Thursday, June 2, 2011

Grateful

I was 10 weeks this past Tuesday, and am counting down every week to we can breathe a little easier after the first trimester.

There really are no words to describe the depth of love that I already feel for this tiny baby growing inside me. You can always imagine how that feels, but never breach the true meaning of love for your own child until you have one of your own. I cry every time I think about it.

Although I have been very tired and nauseous, I love the feeling of being pregnant. That at any time of the day I can think about my little one here with me. Our bond has already started and I can’t imagine how much more I will love it when I can hold it in my arms.

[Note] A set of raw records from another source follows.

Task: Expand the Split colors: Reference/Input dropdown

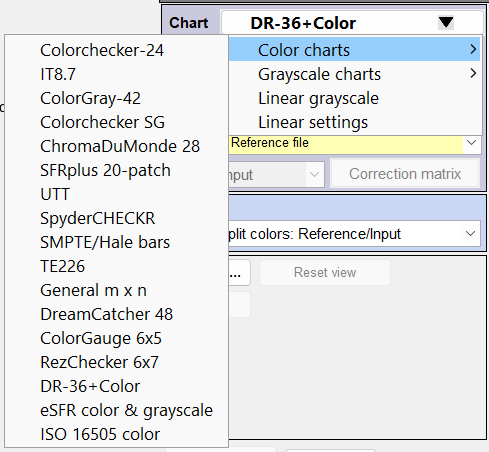Action: click(470, 234)
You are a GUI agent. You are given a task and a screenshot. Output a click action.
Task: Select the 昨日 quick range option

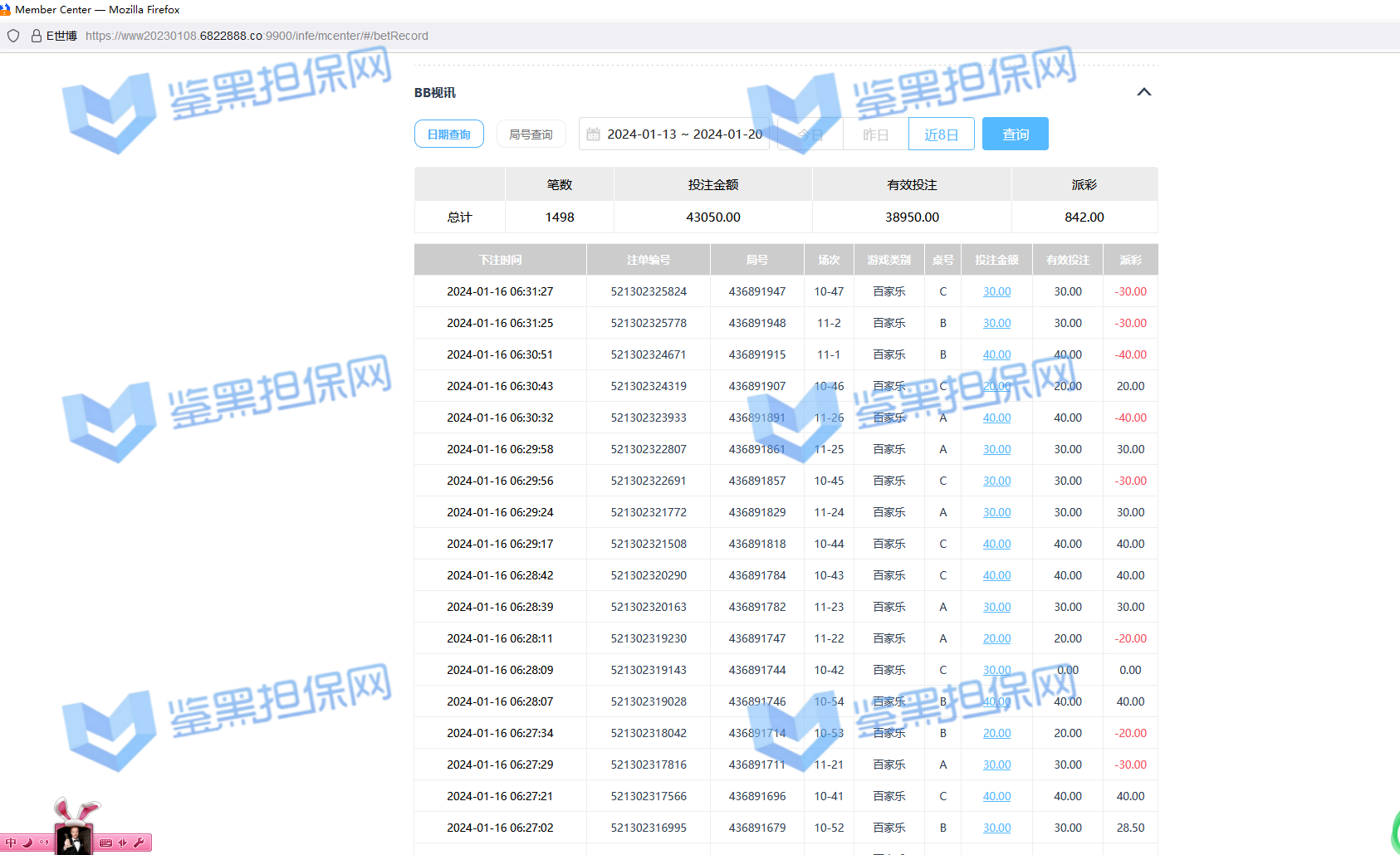click(875, 134)
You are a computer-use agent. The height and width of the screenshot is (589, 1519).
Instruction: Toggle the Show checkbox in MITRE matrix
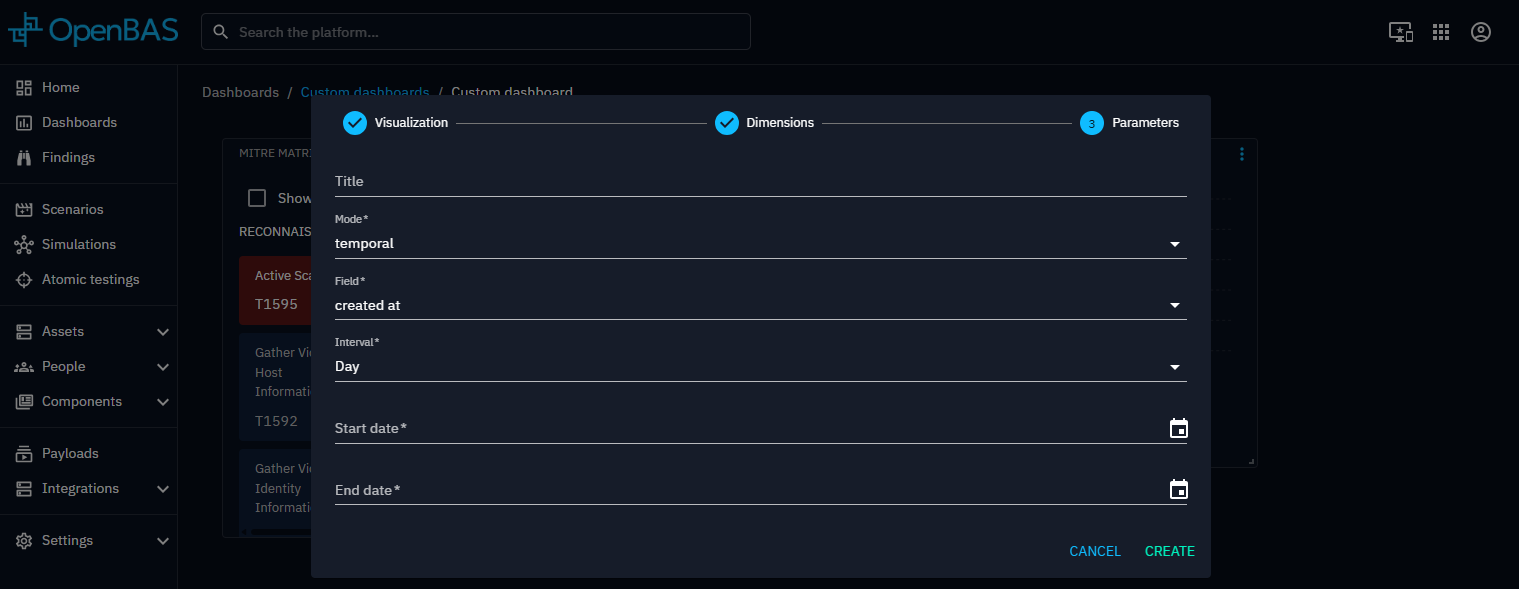[x=257, y=198]
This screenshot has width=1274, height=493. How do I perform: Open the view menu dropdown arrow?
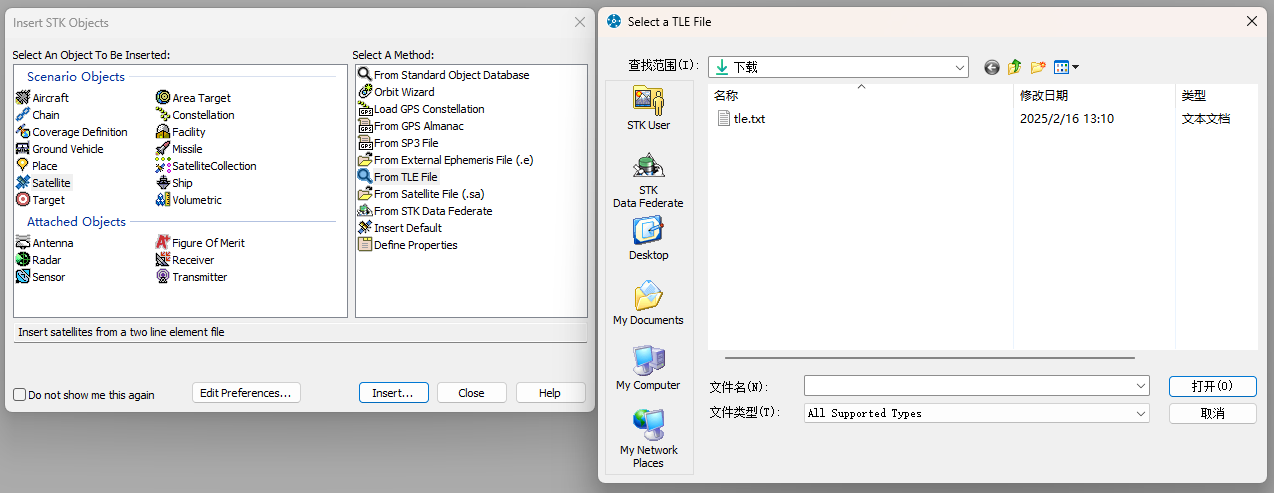click(1076, 68)
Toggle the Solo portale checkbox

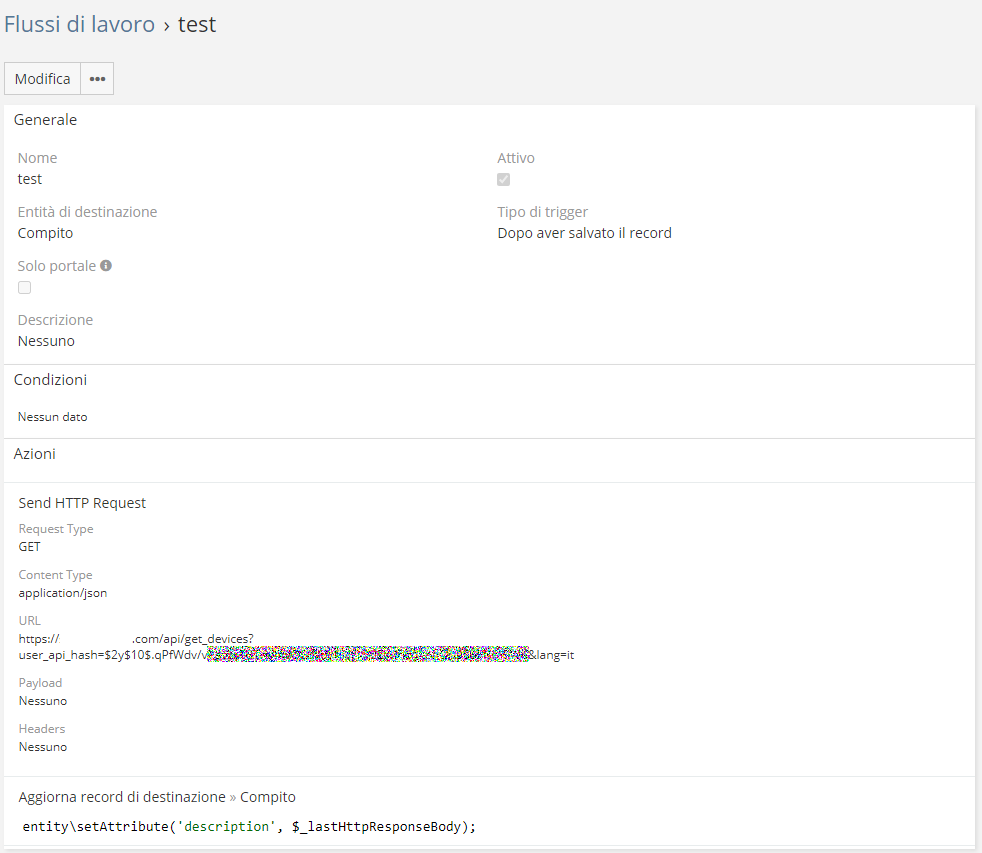tap(25, 288)
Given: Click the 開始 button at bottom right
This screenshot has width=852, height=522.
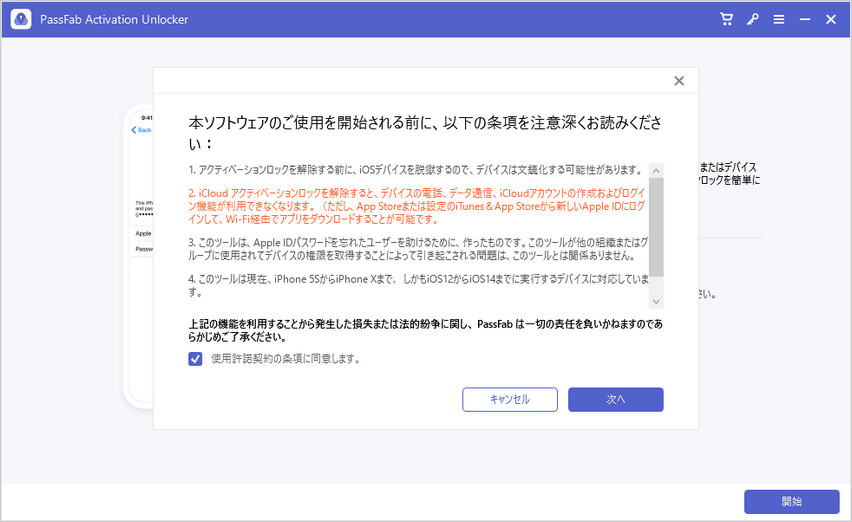Looking at the screenshot, I should tap(791, 501).
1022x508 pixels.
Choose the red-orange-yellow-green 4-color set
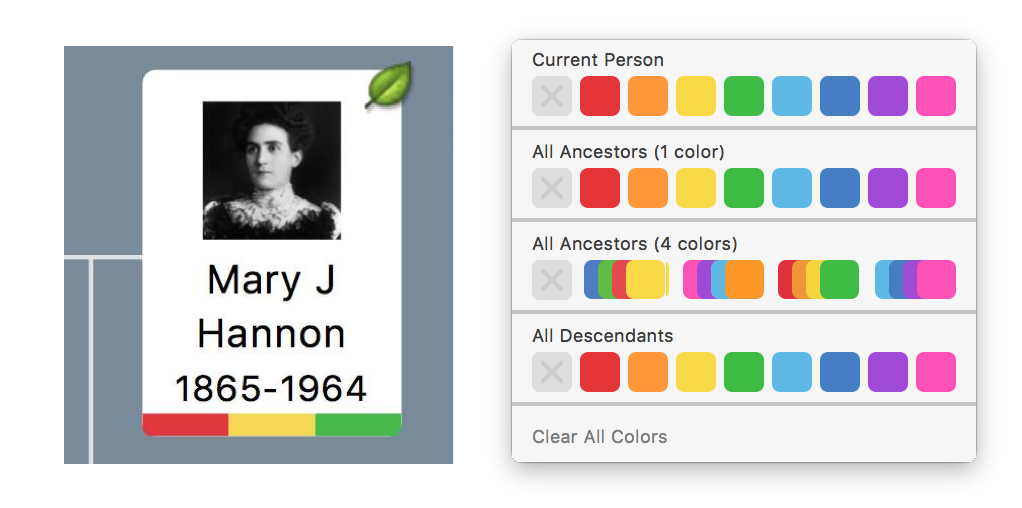pos(819,280)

Don and I became very cautious about getting too excited after my first couple of ultrasounds that really didn’t show us much. The first time we saw our baby is a day neither of us will ever forget.

I knew I was far enough along that we should at least see the baby at this ultrasound appointment and my stomach was in knots. I could not even allow myself to be prepared if we did not see it. My heart jumped into my throat as soon as the doctor inserted the probe and there on the screen was our baby. I was really not prepared as he focused in on a little flashing bulb in the center of our baby. It was our babies’ heart! I completely lost control and began to cry, and Don held my hand and cried with me. I looked around the room and everyone was crying! Then we got to hear the little swoosh, swoosh, swoosh of the beats. It was simply amazing.
Amazing that God had created this life, half of me and half of my Don, and it was growing inside of me. It was like an out of body experience. Thoughts that I had dreamed about my entire life, but at the same time seemed so foreign and out of reach. I am so grateful.